═════ TRECHO DO TEXTO ═════

SÃO PAULO, SP (FOLHAPRESS) – Um empresário que controla os maiores aeroportos do país, um ex-presidente que o conhecia desde a infância e um economista que ficaria famoso pelas participações histriônicas na TV.
A mistura improvável uniu os destinos do presidente eleito da Argentina, Javier Milei, que toma posse neste domingo (10), do bilionário do setor de infraestrutura Eduardo Eurnekian e do ex-mandatário Mauricio Macri.
Eurnekian, 91, é fundador do conglomerado Corporación America e está entre as pessoas mais ricas da Argentina, com uma fortuna estimada em US$ 1,9 bilhão (R$ 9,4 bilhões), segundo a Forbes.
O empresário de origem armênia veio do setor têxtil e construiu sua fortuna a partir de canais de TV por assinatura e da administração de terminais aeroportuários em diferentes países.
Apenas o braço do grupo ligado à administração de aeroportos, a Corporación América Airports, teve receita de mais de US$ 1,2 bilhão (R$ 5,9 bilhões) no ano passado, e está ligado a dois terminais no Brasil.

═════ DADOS COLETADOS ═════

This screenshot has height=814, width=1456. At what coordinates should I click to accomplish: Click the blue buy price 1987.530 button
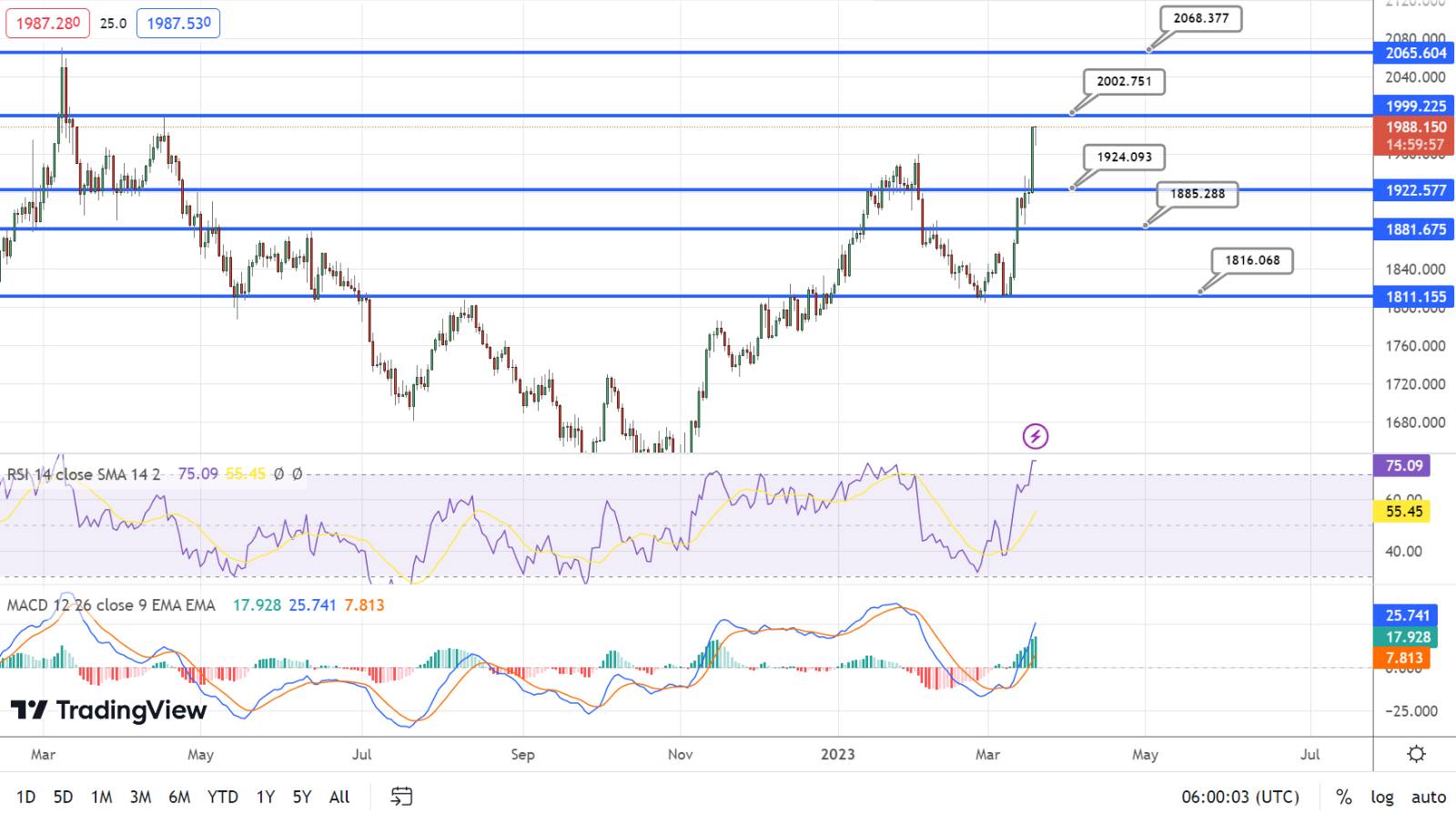pos(178,23)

═════

- **A FAZER**
Responda com base no trecho sobre Eduardo Eurnekian:
(a) Em que dia Javier Milei toma posse?
(b) Qual é a fortuna estimada de Eurnekian, segundo a Forbes?
(c) A quantos terminais no Brasil a Corporación América Airports está ligada?

- **RESPOSTA ESCRITA**
(a) Neste domingo (10).
(b) US$ 1,9 bilhão (R$ 9,4 bilhões).
(c) Dois.